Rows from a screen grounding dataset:

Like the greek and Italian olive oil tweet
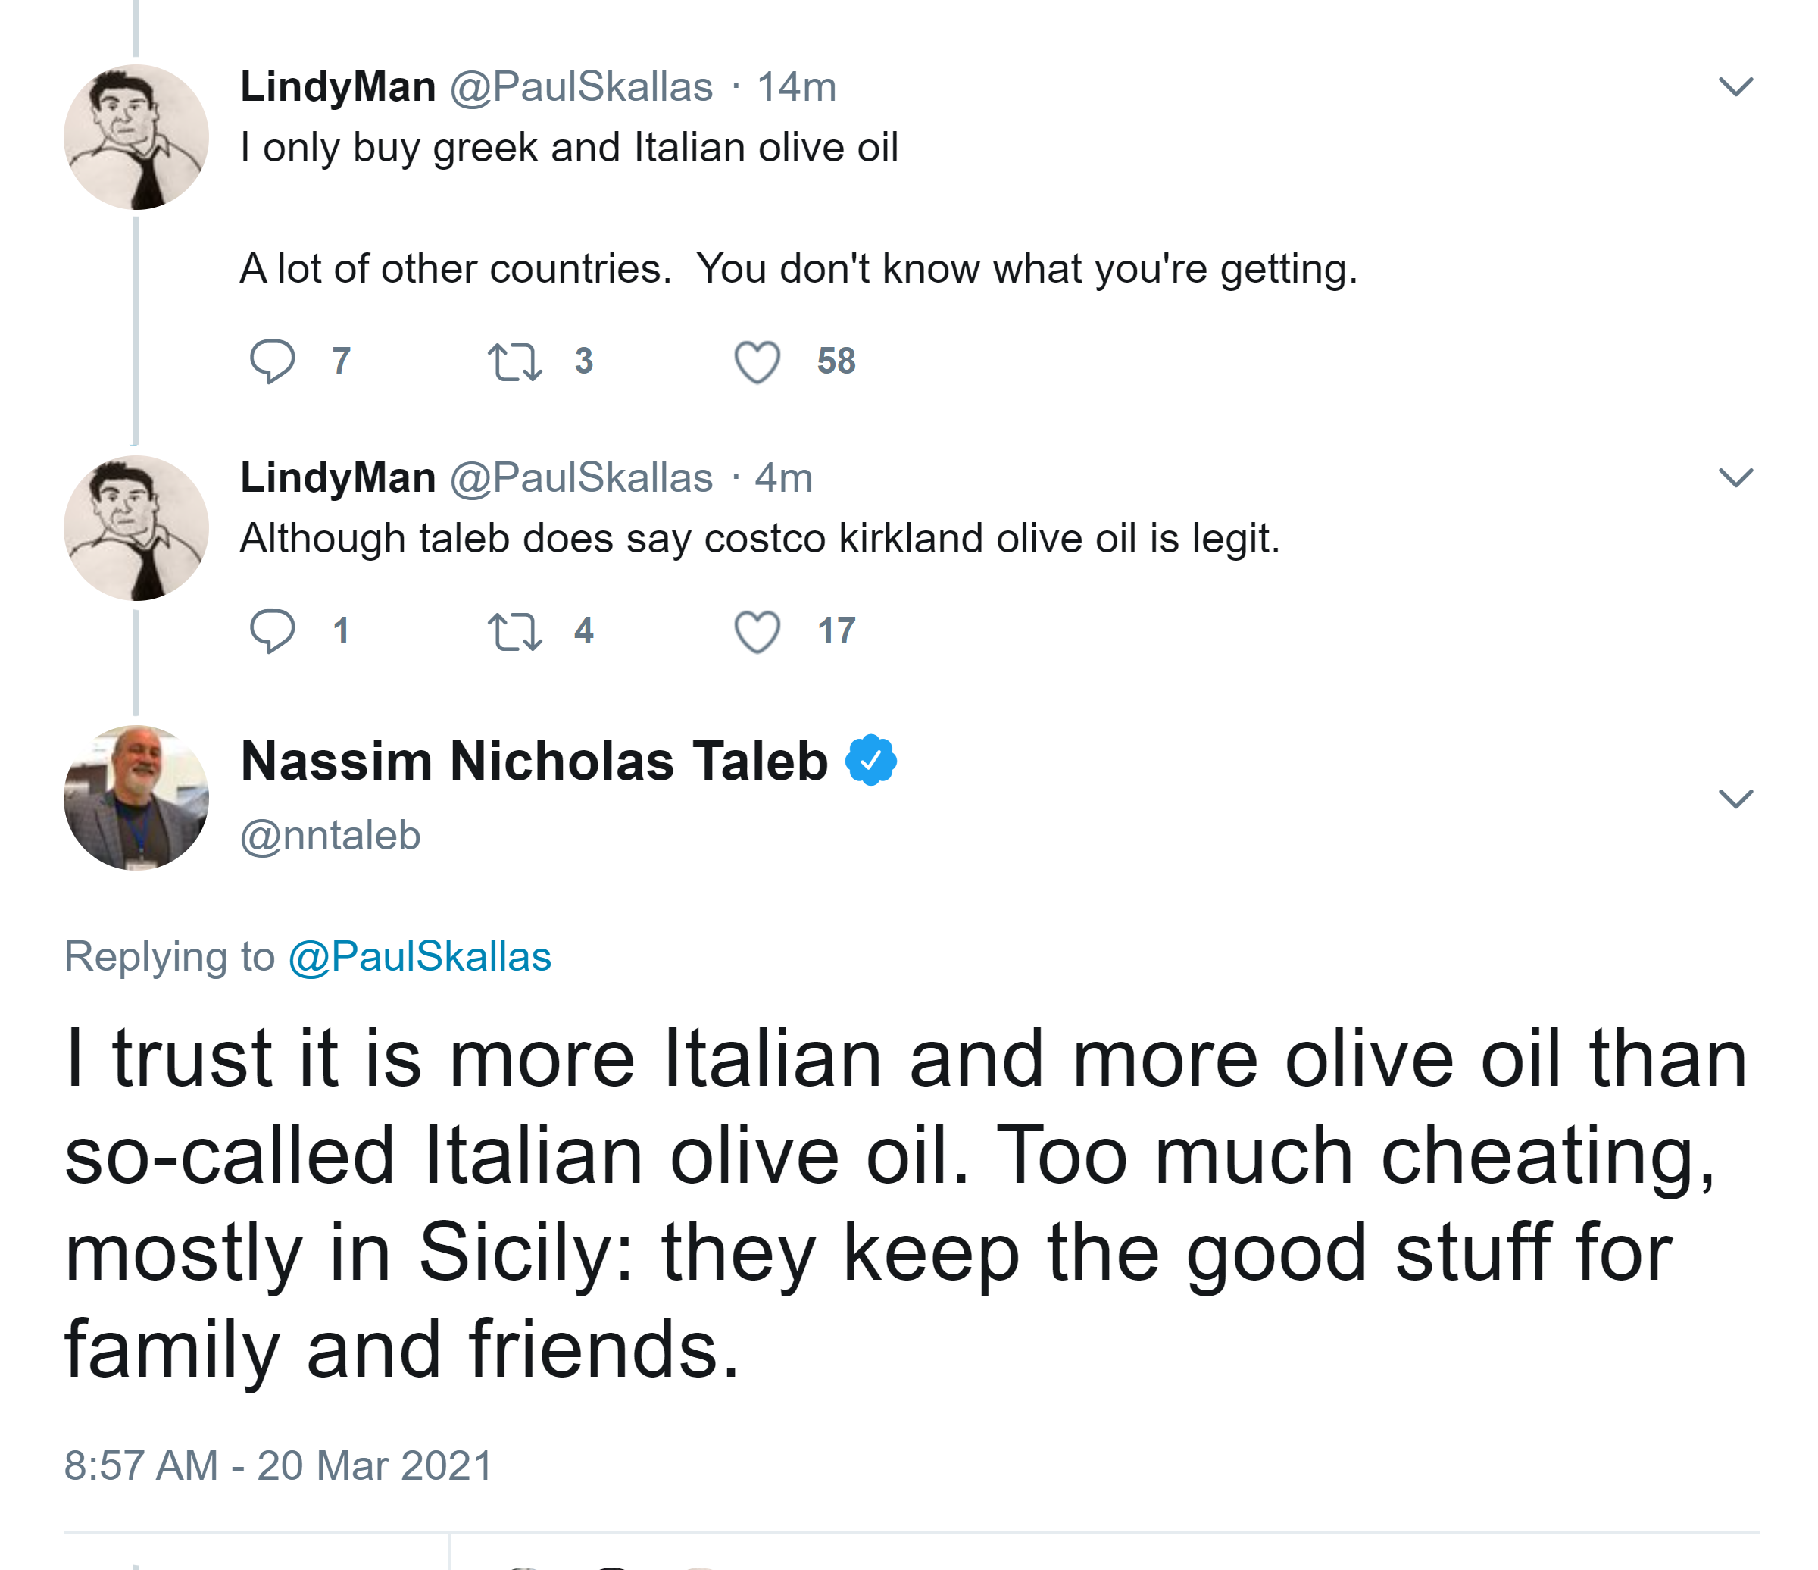(756, 361)
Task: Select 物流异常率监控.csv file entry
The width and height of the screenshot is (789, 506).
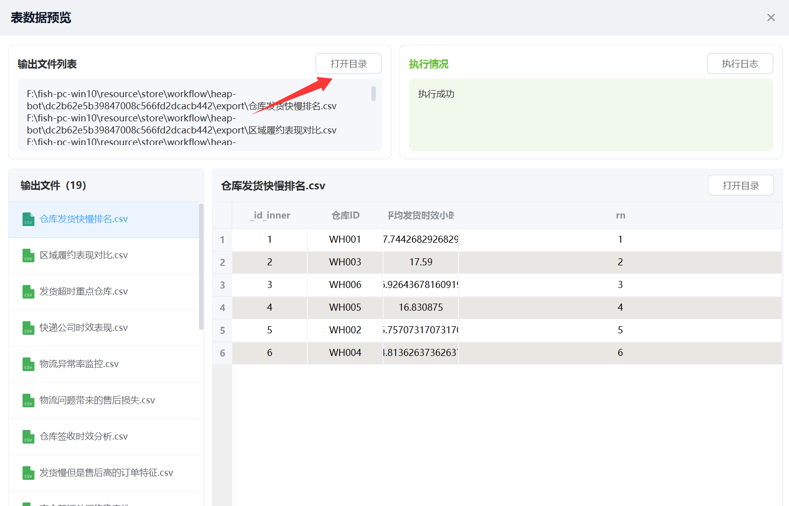Action: pyautogui.click(x=79, y=364)
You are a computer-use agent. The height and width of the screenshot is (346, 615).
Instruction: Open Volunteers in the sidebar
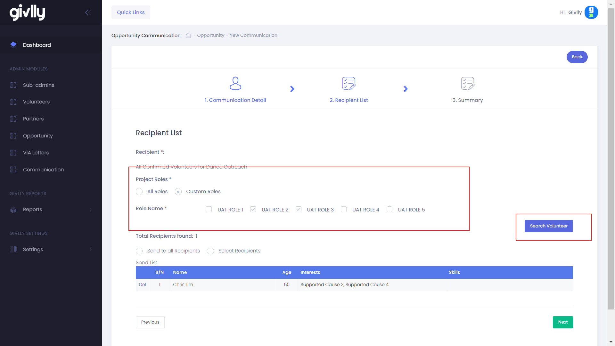36,102
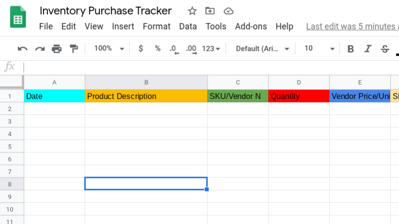
Task: Open the Add-ons menu
Action: coord(251,27)
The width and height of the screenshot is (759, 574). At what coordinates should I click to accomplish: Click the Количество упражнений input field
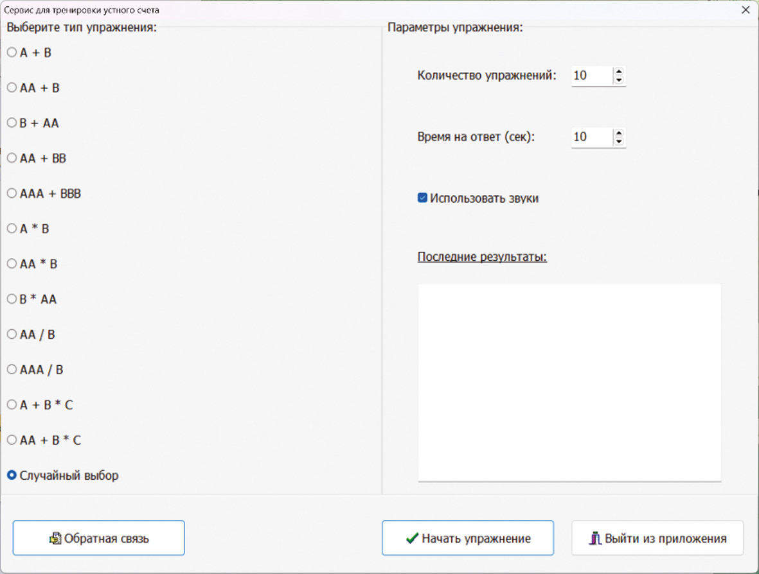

INSTRUCTION:
Write out the data above again, substituting "screen capture" for every occurrence of "screenshot" and leaving everything else unchanged. Omit the pictures from your version.

FULL ANSWER:
Like the greek and Italian olive oil tweet
(756, 361)
Task: Select 物流异常率监控.csv file entry
The width and height of the screen capture is (789, 506).
Action: pyautogui.click(x=79, y=364)
You are a computer-use agent. The height and width of the screen capture is (346, 615).
Instruction: Open Volunteers in the sidebar
36,102
Task: Open the Add-ons menu
Action: coord(251,27)
The width and height of the screen capture is (759, 574). At what coordinates should I click to accomplish: Click the Количество упражнений input field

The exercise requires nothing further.